▸ **TU OBJETIVO**:
Según el texto sobre el derecho criminal romano, ¿en qué año promulgó Calpurnio Piso la Lex Calpurnia de Repetundis?

▸ **TEXTO DE ORIGEN**:
************

El verdadero derecho criminal no apareció, sin embargo, hasta el año 146 a.C., en que Calpurnio Piso promulgó el estatuto conocido bajo el nombre de Lex Calpurnia de Repetundis. Esta ley se aplicaba a casos Repetumdarum Pecuniarum, es decir, las reclamaciones, hechas por los gobernadores provincianos, de dinero recibido impropiamente por un gobernador general. Con todo, la importancia enorme de este estatuto radica en su establecimiento de la primera Quaestio Perpetua. Una Quaestio Perpetua era una comisión permanente en oposición a las que eran ocasionales y temporales. Se trataba de un tribunal criminal regular cuya existencia databa del momento en que era aprobado el estatuto que lo creaba, y continuaba hasta que otro estatuto pasaba una ley por la que era abolido. Sus miembros no eran nombrados especialmente -a diferencia de los miembros de las Quaestiones anteriores- sino que, en la ley que lo creaba, se preveía que serían seleccionados de entre ciertas clases particulares de jueces y serían renovados de conformidad con reglas bien definidas. El estatuto nombraba expresamente y definía las ofensas sobre las que tendría jurisdicción. La nueva Quaestio tenía autoridad para juzgar y sentenciar en el futuro a toda persona cuyos actos cayesen bajo la definición de crimen que hacía la ley. Se trataba, por tanto, de una judicatura criminal regular, que admitía una verdadera jurisprudencia criminal.

La historia primitiva del derecho criminal se divide así en cuatro etapas. Entendido que la concepción de crimen, en contraposición a la de daño o agravio y a la de pecado, implica la idea de injuria al Estado o comunidad colectiva, hallamos, primero, que la República, de conformidad estricta con esa concepción, se interpuso directamente para vengarse, mediante actos aislados, del autor del daño que había sufrido. Este es el punto de partida; cada proceso es ahora una declaración de penas y castigos, una ley especial que nombra al criminal y prescribe su castigo. Se alcanza un segundo paso una vez que la multiplicidad de crímenes obliga a la legislatura a delegar poderes en Quaestiones o comisiones particulares, cada una de las cuales está encargada de investigar una acusación particular y -si se comprueba- de castigar al transgresor. Se llega a otra etapa cuando la legislatura, en lugar de esperar a que se realice un supuesto delito para nombrar una Quaestio, nombra periódicamente comisiones como los Quaestores Parricidi y los Duumviri Perduellionis, para el caso hipotético de que se cometan ciertos tipos de crímenes, y ante la probabilidad de que serán cometidos. Se llega a la última etapa cuando las Quaestiones de ser periódicas u ocasionales pasan a ser tribunales o cámaras permanentes; una vez que los jueces, en lugar de ser nombrados mediante una ley particular promulgada por una comisión, son elegidos de un modo particular y de entre una clase particular, con base permanente, y una vez que ciertos actos quedan descritos en lenguaje general y establecidos como crímenes que, en caso de su perpetración, serán castigados con penas especificadas para cada tipo diferente de transgresión.

************

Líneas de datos
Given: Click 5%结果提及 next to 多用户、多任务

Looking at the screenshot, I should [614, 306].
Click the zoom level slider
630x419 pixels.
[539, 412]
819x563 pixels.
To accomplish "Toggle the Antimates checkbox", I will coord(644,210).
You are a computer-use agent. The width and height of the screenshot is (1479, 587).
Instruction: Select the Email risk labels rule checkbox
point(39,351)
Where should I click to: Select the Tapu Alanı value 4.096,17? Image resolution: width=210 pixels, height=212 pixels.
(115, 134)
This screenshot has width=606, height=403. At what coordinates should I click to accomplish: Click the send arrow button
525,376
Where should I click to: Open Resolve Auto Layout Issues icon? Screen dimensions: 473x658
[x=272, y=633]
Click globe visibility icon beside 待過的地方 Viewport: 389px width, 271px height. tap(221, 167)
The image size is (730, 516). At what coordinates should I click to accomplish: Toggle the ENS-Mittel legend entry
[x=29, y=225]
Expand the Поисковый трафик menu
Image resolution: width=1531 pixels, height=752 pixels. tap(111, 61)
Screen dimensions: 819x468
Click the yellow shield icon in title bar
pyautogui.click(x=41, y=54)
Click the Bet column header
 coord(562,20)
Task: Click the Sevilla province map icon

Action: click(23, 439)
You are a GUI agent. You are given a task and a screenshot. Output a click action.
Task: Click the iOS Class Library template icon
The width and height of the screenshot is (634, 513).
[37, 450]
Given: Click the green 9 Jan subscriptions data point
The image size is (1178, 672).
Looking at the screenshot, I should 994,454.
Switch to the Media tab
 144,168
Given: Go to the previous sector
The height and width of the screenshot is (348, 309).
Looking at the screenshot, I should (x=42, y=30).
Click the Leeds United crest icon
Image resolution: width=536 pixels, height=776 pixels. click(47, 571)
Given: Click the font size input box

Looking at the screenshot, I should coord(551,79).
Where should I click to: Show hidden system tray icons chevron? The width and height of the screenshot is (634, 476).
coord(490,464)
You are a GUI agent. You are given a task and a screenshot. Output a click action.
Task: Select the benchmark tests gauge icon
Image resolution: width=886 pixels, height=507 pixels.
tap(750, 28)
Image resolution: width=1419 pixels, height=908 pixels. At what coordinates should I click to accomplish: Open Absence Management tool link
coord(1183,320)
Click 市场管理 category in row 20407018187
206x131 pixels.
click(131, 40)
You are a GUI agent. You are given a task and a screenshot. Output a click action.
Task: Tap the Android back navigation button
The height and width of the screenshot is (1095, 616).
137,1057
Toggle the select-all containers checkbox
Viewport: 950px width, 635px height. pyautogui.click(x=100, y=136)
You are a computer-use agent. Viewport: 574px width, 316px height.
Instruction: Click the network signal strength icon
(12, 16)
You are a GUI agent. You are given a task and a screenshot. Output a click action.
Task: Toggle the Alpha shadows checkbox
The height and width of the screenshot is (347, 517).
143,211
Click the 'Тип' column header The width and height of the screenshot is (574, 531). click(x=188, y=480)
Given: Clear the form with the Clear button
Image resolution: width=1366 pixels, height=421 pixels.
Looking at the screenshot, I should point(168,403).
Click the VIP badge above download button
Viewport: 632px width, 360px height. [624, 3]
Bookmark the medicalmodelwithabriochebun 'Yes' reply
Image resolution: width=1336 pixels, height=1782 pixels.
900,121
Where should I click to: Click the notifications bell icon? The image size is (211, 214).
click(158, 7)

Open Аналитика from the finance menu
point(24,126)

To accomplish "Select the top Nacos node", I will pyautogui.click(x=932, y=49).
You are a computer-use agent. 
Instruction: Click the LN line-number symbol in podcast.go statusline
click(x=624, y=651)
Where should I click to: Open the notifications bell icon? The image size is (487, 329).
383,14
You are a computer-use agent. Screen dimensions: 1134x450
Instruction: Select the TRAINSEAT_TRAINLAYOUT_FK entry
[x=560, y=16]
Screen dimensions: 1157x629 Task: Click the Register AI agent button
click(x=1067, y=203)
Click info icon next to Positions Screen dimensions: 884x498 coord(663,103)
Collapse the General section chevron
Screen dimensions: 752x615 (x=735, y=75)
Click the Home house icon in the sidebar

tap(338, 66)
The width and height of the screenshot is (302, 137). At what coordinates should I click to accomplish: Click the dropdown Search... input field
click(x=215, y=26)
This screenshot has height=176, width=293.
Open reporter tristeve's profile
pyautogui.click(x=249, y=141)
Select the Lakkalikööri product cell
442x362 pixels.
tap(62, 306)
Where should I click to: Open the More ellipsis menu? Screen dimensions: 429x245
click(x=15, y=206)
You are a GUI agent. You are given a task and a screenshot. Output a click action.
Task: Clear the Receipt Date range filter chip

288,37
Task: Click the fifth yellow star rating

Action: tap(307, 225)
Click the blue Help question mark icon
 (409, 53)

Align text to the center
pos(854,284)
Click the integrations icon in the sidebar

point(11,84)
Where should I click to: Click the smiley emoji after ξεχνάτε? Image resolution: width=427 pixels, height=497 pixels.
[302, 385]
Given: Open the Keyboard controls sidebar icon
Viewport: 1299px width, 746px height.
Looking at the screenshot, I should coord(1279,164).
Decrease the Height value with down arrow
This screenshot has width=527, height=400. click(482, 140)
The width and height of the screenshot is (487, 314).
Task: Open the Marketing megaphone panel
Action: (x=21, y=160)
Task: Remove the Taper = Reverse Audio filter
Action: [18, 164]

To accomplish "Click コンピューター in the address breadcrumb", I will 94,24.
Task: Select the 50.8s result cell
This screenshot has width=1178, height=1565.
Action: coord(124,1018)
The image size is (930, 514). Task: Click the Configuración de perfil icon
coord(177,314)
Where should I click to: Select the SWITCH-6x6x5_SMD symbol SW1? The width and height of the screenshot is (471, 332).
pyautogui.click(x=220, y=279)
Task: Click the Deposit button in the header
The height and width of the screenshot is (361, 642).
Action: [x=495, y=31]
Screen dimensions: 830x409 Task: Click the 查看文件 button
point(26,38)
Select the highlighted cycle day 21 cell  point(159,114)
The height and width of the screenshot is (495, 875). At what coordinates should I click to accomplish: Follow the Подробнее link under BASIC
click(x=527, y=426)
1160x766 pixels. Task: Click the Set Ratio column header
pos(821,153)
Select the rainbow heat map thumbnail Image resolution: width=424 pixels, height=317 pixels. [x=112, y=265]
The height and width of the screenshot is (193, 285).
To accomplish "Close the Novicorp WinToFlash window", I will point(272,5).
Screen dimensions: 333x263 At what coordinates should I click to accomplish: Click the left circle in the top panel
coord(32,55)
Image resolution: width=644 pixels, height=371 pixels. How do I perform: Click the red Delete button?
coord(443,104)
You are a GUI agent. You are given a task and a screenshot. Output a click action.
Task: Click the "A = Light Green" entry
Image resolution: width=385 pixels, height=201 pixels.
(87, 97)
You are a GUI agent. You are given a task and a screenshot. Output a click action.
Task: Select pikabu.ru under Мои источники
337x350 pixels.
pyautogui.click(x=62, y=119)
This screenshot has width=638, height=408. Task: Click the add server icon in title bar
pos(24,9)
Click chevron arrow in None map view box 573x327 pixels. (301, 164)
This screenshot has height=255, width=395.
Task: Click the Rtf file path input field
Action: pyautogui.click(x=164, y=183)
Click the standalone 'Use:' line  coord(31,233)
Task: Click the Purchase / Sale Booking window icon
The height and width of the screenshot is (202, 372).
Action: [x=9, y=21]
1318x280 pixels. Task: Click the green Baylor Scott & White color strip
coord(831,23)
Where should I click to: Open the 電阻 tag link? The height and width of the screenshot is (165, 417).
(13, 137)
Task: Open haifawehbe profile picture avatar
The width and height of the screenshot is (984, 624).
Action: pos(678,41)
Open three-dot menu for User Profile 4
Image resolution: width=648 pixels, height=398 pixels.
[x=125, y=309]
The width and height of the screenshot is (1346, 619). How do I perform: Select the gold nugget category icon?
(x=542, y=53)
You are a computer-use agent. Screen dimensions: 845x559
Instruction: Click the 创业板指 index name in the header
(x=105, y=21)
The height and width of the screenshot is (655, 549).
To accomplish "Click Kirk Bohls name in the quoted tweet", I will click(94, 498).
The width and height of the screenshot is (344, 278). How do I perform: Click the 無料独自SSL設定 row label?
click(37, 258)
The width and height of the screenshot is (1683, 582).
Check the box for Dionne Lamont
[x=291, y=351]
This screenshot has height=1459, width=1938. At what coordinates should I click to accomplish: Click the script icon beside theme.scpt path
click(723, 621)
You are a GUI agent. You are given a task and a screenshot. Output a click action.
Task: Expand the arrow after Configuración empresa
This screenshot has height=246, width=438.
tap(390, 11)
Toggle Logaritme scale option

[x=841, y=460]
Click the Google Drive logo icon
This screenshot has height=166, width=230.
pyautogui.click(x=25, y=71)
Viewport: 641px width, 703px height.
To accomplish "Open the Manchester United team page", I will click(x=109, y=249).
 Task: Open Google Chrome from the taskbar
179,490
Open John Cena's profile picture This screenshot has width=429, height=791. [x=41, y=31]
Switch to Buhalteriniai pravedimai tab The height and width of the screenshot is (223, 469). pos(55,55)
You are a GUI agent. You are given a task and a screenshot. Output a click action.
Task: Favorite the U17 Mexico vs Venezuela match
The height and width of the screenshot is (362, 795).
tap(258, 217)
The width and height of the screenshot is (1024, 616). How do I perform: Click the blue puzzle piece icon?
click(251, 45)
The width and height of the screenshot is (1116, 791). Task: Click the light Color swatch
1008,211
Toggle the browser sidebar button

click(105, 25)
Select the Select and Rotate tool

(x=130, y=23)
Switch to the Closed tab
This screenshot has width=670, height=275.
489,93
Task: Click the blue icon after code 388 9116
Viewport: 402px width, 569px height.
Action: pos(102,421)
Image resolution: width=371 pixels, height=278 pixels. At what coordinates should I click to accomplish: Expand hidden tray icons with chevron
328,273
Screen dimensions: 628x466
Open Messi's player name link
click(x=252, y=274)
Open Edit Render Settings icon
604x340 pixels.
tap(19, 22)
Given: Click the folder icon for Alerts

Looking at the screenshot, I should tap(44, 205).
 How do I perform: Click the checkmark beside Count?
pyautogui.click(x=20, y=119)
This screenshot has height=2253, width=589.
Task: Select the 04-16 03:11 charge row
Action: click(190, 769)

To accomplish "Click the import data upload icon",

************

▸ **SALIDA COMPLETA**:
En el año 146 a.C.